When he was released he worked as an electrician, but when civil war erupted in his home city he left his job and joined the rebels. “War is better than that prison cell,” he says. The scars covering his lower legs tell the story of the beatings and torture he endured while he was incarcerated.

More than three hundred Syrian jihadists were arrested and imprisoned by Assad’s security forces when they returned from Iraq. “The group we fought with there was banned by the regime,” says Abu Shahoum. “They accused us of plotting to destroy Syria but that was never the case. We went to Iraq to help our Muslim brothers because the Americans were occupying the country. We knew that Saddam was a dictator but the occupation was something worse.” Most of those prisoners were released when the uprising started, instructed by the security forces to let their friends know that Assad would reform the government. “We’ve had forty years of this regime,” Abu Shahoum laughs. “We knew that was a lie.”

He says that Syria is a different type of war to Iraq, a harsher and dirtier war. “The Americans only attacked the military bases. It was an organised war. But here Assad’s soldiers are targeting civilian areas.” More have responded to the call of jihad here, too; Abu Shahoum says that he has fought alongside Spaniards, Chechens and Bulgarians on the frontline. “There are too many foreign fighters here,” he says.

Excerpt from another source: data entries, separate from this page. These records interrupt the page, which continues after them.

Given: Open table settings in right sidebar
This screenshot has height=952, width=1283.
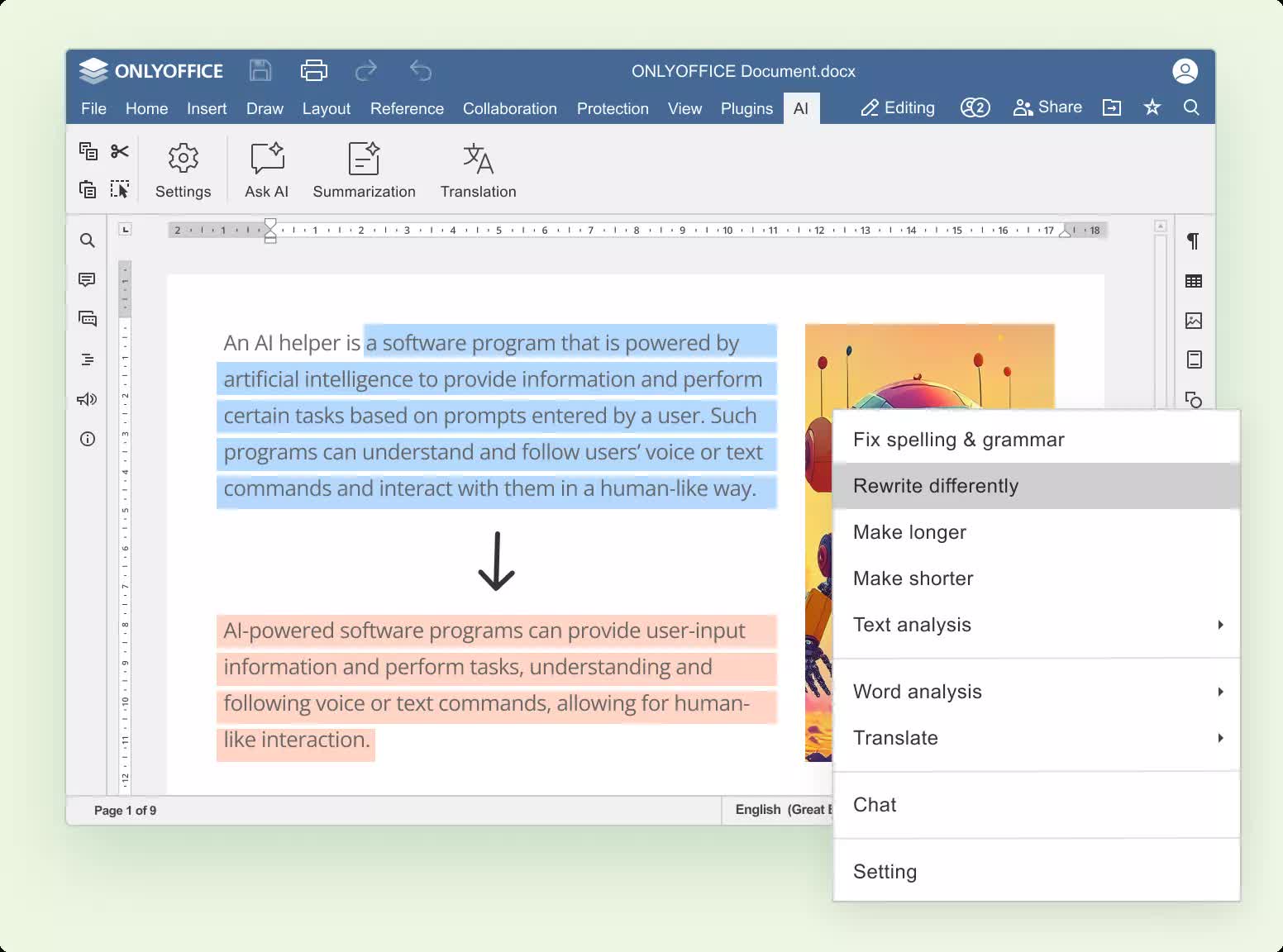Looking at the screenshot, I should pos(1193,282).
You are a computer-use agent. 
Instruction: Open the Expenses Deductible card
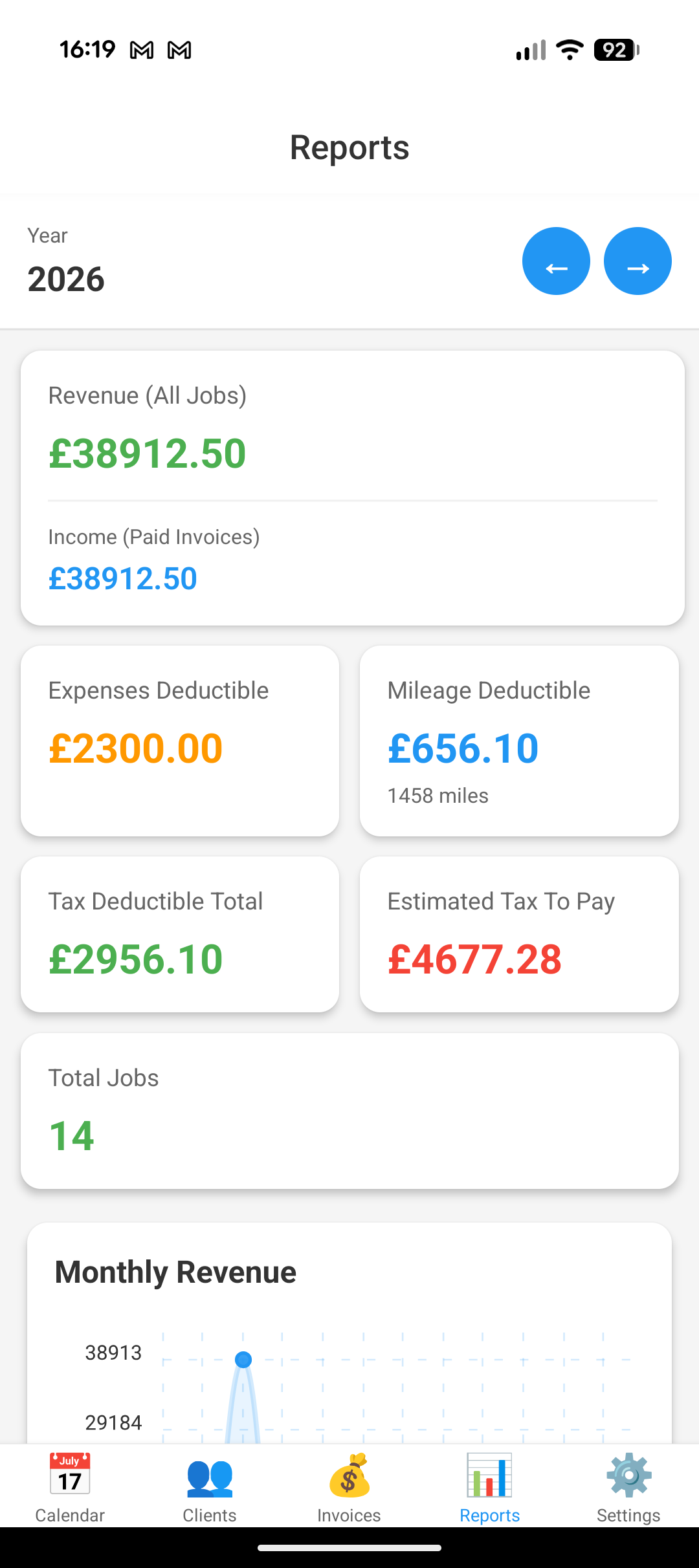pos(180,741)
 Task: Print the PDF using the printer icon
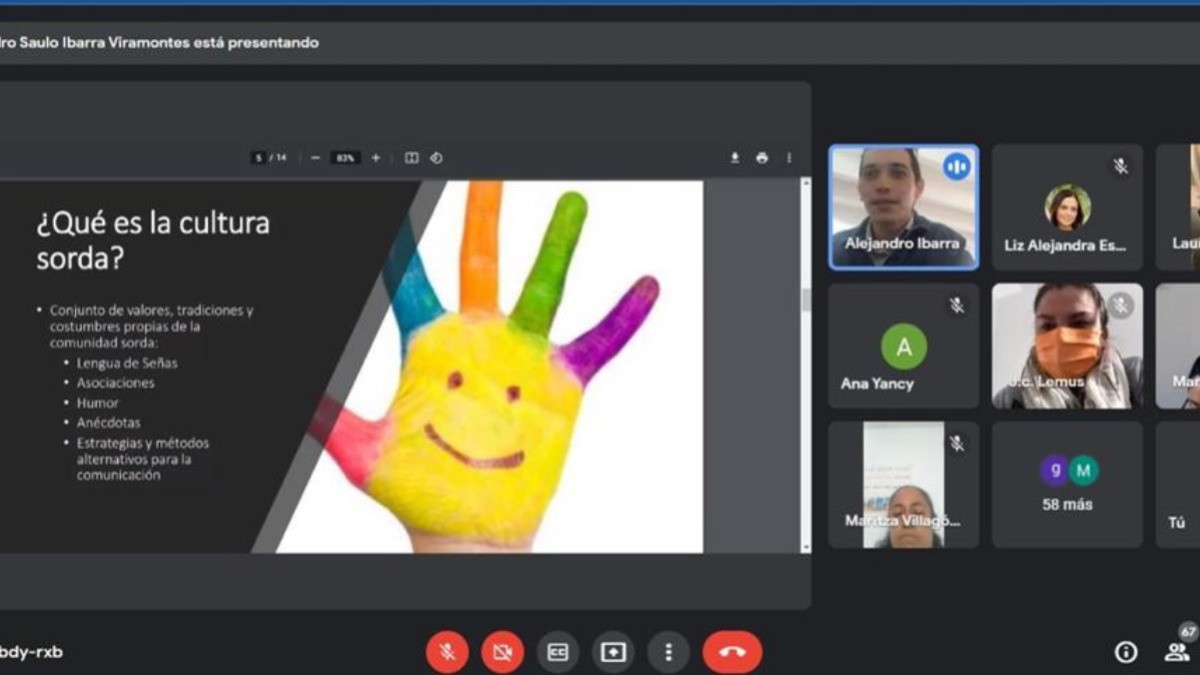[762, 158]
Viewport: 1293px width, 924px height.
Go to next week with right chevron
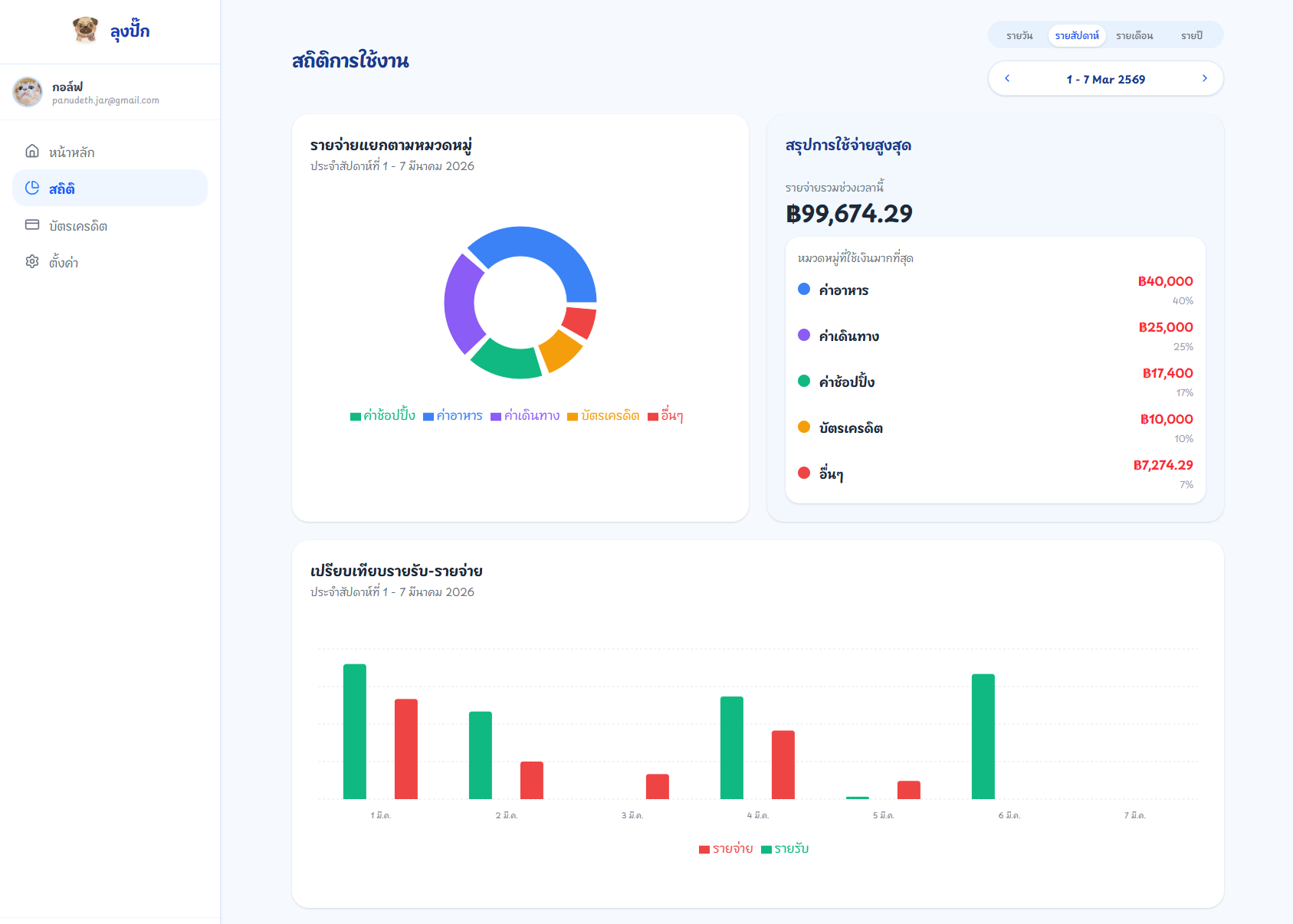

And of course there are the foreigners fighting on the other side, too. The rebels in Salaheddin say that for the past four months they have heard soldiers on the regime’s side speaking in Persian, or in Arabic with Lebanese accents. “The Iranian soldiers and Hezbollah are professionals,” says Abu Shahoum. “I don’t believe that the Syrians who are fighting on the government side really have the heart to kill their own people. They have to bring these foreigners in.” One month ago the rebels were entering a factory in Salaheddin when they came face to face with fifty fighters from Iran’s Republican Guard, dressed all in black with pictures of Ayatollah Khomenei printed on the backs of their shirts. A firefight ensued; eight rebels and fifteen Iranians were killed. “They are professionals but they still need to come and train with me,” smiles Abu Shahoum.

It is pushing forty degrees in the afternoon heat of Salaheddin. Inside the apartment blocks the air hangs so thick that it is difficult to breathe. Sweat drips down my face and into my eyes as I follow the rebels up and down the dark stairwells, sprint across sniper alleys and clamber through the roughly hewn entrance holes. But it is Ramadan, and for the next month most of these men will do this every day without any food or drink. They tell me that it’s easy; I can’t believe them. After just half an hour I am desperate for water. “Assad’s soldiers know that we are fasting, and that we all eat together at sunset,” says Abu Shahoum, “and they are taking advantage of that.” During Ramadan, Salaheddin’s fiercest fighting starts at Itfar. The day before, two of these rebels’ comrades had been killed as they ate.

But this unlikely band of comrades—17-year-old Mohamad alongside veteran jihadist Abu Shahoum—is pushing onwards regardless. They all tell me that their faith spurs them on, and that two years of relentless war in Aleppo has brought everyone here closer to Islam. But it is especially true for the young men fighting with the rebels. Once Syria’s war is over maybe they, like Abu Shahoum, will go to join the jihad elsewhere. “They have seen how the foreign fighters came here to help them,” says Abu Shahoud. “So because of that you will find Syrian boys on other frontlines in the future.”